Goals:
**1)** List every file path that the diffstat in the SMC sysctl patch discussion shows as changed.
**2)** Write the next part of the SMC sysctl patch discussion, picking up right after its last line.

Document passage:
--- Start ---

If my understanding is correct, then I nack this. 
Defaults should be restored to the values before 0227f058aa29.
Otherwise users will notice a change in memory usage that needs to
be avoided or announced more explicitely. (and don't change them twice)

>>>>
>>>> Signed-off-by: Jan Karcher <jaka@linux.ibm.com>
>>>> Reviewed-by: Wenjia Zhang <wenjia@linux.ibm.com>
>>>> ---
>>>>   Documentation/networking/smc-sysctl.rst |  4 ++--
>>>>   net/smc/smc_core.h                      |  6 ++++--
>>>>   net/smc/smc_sysctl.c                    | 10 ++++++----
>>>>   3 files changed, 12 insertions(+), 8 deletions(-)
>>>>
>>>> diff --git a/Documentation/networking/smc-sysctl.rst b/Documentation/networking/smc-sysctl.rst
>>>> index 6d8acdbe9be1..a1c634d3690a 100644
>>>> --- a/Documentation/networking/smc-sysctl.rst
>>>> +++ b/Documentation/networking/smc-sysctl.rst
>>>> @@ -44,7 +44,7 @@ smcr_testlink_time - INTEGER
>>>>   wmem - INTEGER
>>>>   	Initial size of send buffer used by SMC sockets.
>>>> -	The default value inherits from net.ipv4.tcp_wmem[1].
>>>> +	The default value aims for a small memory footprint and is set to 16KiB.
>>>>   	The minimum value is 16KiB and there is no hard limit for max value, but
>>>>   	only allowed 512KiB for SMC-R and 1MiB for SMC-D.
>>>> @@ -53,7 +53,7 @@ wmem - INTEGER
>>>>   rmem - INTEGER
>>>>   	Initial size of receive buffer (RMB) used by SMC sockets.
>>>> -	The default value inherits from net.ipv4.tcp_rmem[1].
>>>> +	The default value aims for a small memory footprint and is set to 64KiB.
>>>>   	The minimum value is 16KiB and there is no hard limit for max value, but
>>>>   	only allowed 512KiB for SMC-R and 1MiB for SMC-D.

--- End ---

Material provided:

--- Start ---

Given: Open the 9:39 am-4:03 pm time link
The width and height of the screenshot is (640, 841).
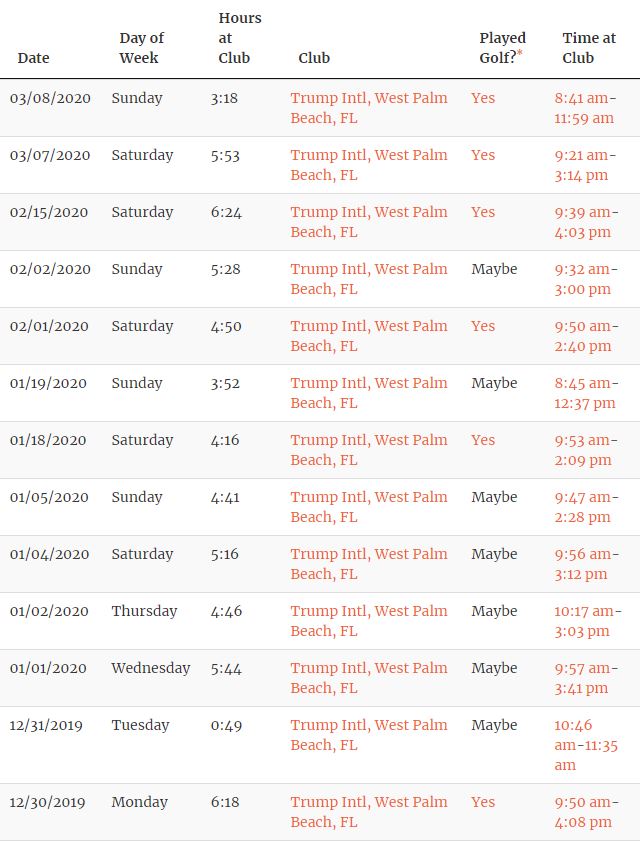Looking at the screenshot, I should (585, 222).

--- End ---
--- Start ---

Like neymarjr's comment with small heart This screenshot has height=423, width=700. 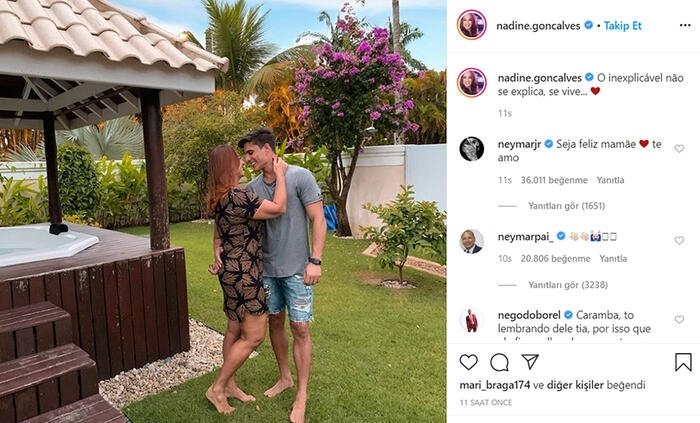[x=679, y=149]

--- End ---

Written responses:
**1)**
Documentation/networking/smc-sysctl.rst
net/smc/smc_core.h
net/smc/smc_sysctl.c

**2)**
>>>> diff --git a/net/smc/smc_core.h b/net/smc/smc_core.h
>>>> index 285f9bd8e232..67c3937f341d 100644
>>>> --- a/net/smc/smc_core.h
>>>> +++ b/net/smc/smc_core.h
>>>> @@ -206,8 +206,10 @@ struct smc_rtoken {				/* address/key of remote RMB */
>>>>   	u32			rkey;
>>>>   };
>>>> -#define SMC_BUF_MIN_SIZE	16384	/* minimum size of an RMB */
>>>> -#define SMC_RMBE_SIZES		16	/* number of distinct RMBE sizes */
>>>> +#define SMC_SNDBUF_INIT_SIZE 16384 /* initial size of send buffer */
>>>> +#define SMC_RCVBUF_INIT_SIZE 65536 /* initial size of receive buffer */
>>>> +#define SMC_BUF_MIN_SIZE	 16384	/* minimum size of an RMB */
>>>> +#define SMC_RMBE_SIZES		 16	/* number of distinct RMBE sizes */
>>>>   /* theoretically, the RFC states that largest size would be 512K,
>>>>    * i.e. compressed 5 and thus 6 sizes (0..5), despite
>>>>    * struct smc_clc_msg_accept_confirm.rmbe_size being a 4 bit value (0..15)
>>>> diff --git a/net/smc/smc_sysctl.c b/net/smc/smc_sysctl.c
>>>> index b6f79fabb9d3..a63aa79d4856 100644
>>>> --- a/net/smc/smc_sysctl.c
>>>> +++ b/net/smc/smc_sysctl.c
>>>> @@ -19,8 +19,10 @@
>>>>   #include "smc_llc.h"
>>>>   #include "smc_sysctl.h"
>>>> -static int min_sndbuf = SMC_BUF_MIN_SIZE;
>>>> -static int min_rcvbuf = SMC_BUF_MIN_SIZE;
>>>> +static int initial_sndbuf	= SMC_SNDBUF_INIT_SIZE;
>>>> +static int initial_rcvbuf	= SMC_RCVBUF_INIT_SIZE;
>>>> +static int min_sndbuf		= SMC_BUF_MIN_SIZE;
>>>> +static int min_rcvbuf		= SMC_BUF_MIN_SIZE;
Broken formatting
>>>>   static struct ctl_table smc_table[] = {
>>>>   	{
>>>> @@ -88,8 +90,8 @@ int __net_init smc_sysctl_net_init(struct net *net)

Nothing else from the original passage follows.